• _SET EXERCISE_
Retype the lines of the records below word for word, starting at the line that contains "Viewport: 720px width, 1560px" and ending after the line that contains "[x=80, y=871]". Leave the pictures out.

• _EXTRACTED ENTRIES_

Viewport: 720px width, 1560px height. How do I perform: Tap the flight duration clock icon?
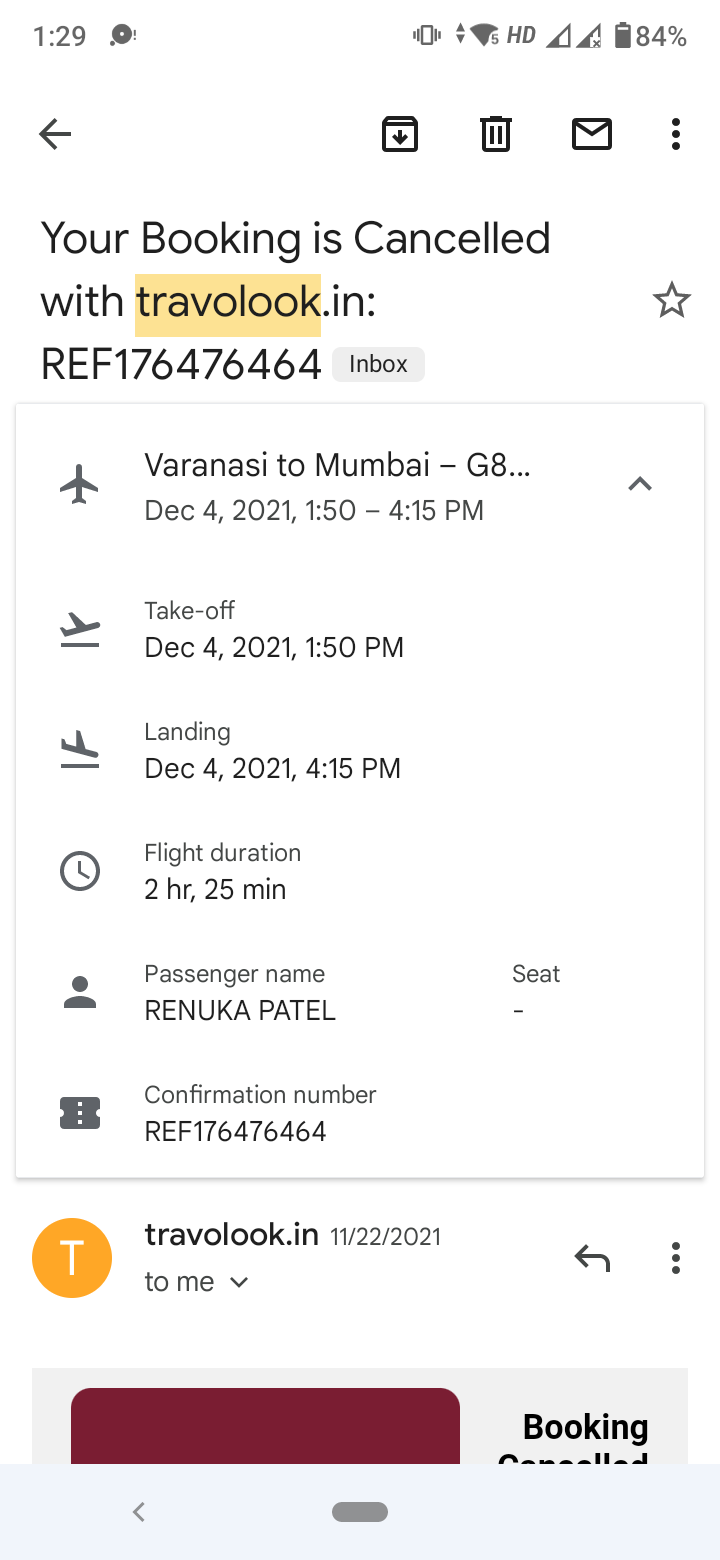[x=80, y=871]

---

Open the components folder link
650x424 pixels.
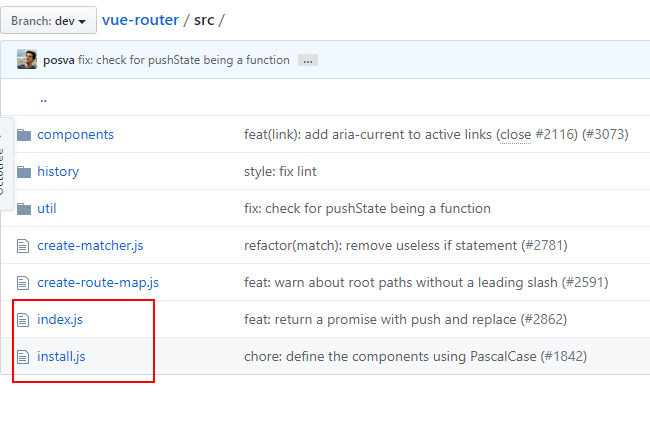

---

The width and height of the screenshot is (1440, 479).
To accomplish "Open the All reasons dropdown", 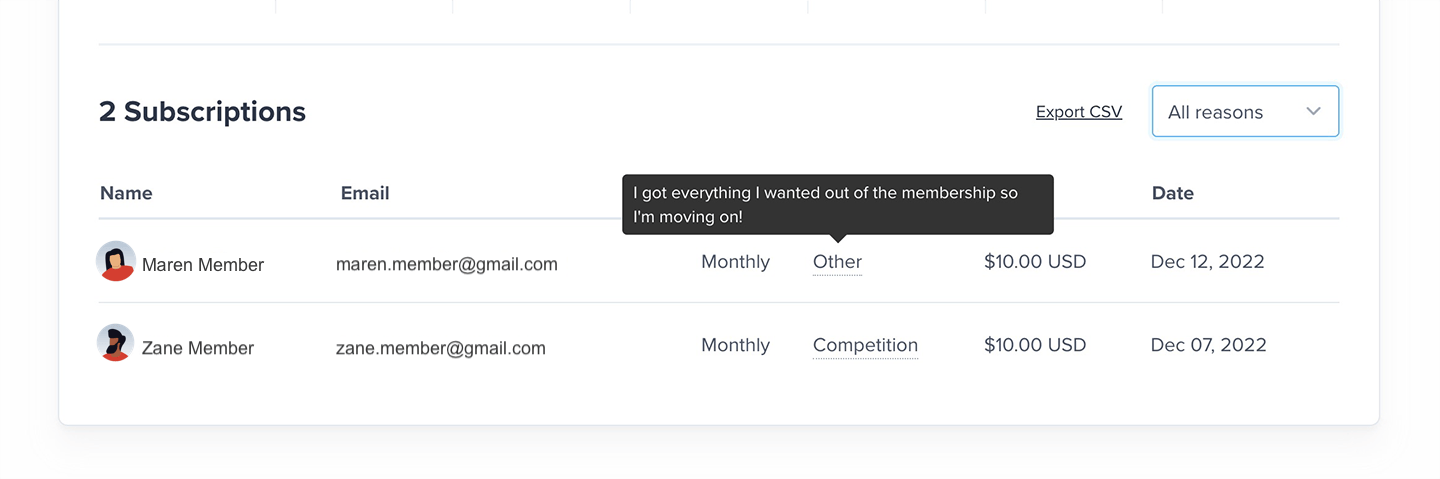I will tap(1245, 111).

• _WRITTEN SOLUTION_
Viewport: 720px width, 1560px height. How do I perform: Tap the flight duration clock icon?
[x=80, y=871]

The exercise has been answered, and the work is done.